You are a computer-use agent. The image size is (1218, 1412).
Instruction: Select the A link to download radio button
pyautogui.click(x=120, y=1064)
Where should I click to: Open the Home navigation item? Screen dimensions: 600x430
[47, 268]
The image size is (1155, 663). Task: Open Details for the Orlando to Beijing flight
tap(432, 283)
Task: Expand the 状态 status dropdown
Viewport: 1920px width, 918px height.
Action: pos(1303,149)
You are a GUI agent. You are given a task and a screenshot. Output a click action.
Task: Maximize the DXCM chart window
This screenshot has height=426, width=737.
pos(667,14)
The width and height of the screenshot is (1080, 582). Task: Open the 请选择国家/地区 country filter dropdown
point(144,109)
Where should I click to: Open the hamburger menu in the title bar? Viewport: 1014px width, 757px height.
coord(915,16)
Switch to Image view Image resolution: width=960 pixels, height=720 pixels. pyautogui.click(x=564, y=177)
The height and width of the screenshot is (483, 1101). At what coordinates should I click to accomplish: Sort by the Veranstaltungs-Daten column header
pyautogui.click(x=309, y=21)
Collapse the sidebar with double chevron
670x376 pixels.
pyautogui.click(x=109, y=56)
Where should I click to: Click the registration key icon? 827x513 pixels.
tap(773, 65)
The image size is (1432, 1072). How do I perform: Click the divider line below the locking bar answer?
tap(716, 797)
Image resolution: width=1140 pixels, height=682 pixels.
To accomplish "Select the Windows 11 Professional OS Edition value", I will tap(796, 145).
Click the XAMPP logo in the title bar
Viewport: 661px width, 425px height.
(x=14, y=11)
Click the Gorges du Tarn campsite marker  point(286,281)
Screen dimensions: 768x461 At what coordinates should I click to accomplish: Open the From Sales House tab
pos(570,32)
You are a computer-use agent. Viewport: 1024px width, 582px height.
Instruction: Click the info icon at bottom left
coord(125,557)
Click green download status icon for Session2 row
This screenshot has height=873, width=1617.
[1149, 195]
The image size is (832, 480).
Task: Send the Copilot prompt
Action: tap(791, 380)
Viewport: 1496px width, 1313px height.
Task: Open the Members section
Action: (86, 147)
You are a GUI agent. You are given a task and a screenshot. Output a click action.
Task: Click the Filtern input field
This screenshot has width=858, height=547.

....................

Problem to solve —
Find the line with "Where should I click to: Click" in the data above. Restate it and all later lines word for word, ending with the last line.

Answer box —
Where should I click to: Click the registration key icon? 827x513 pixels.
tap(773, 65)
The image size is (1432, 1072). How do I perform: Click the divider line below the locking bar answer?
tap(716, 797)
Image resolution: width=1140 pixels, height=682 pixels.
To accomplish "Select the Windows 11 Professional OS Edition value", I will tap(796, 145).
Click the XAMPP logo in the title bar
Viewport: 661px width, 425px height.
(x=14, y=11)
Click the Gorges du Tarn campsite marker  point(286,281)
Screen dimensions: 768x461 At what coordinates should I click to accomplish: Open the From Sales House tab
pos(570,32)
You are a computer-use agent. Viewport: 1024px width, 582px height.
Instruction: Click the info icon at bottom left
coord(125,557)
Click green download status icon for Session2 row
This screenshot has height=873, width=1617.
[1149, 195]
The image size is (832, 480).
Task: Send the Copilot prompt
Action: tap(791, 380)
Viewport: 1496px width, 1313px height.
Task: Open the Members section
Action: (86, 147)
You are a GUI agent. You are given a task and a screenshot. Output a click action.
Task: Click the Filtern input field
This screenshot has width=858, height=547.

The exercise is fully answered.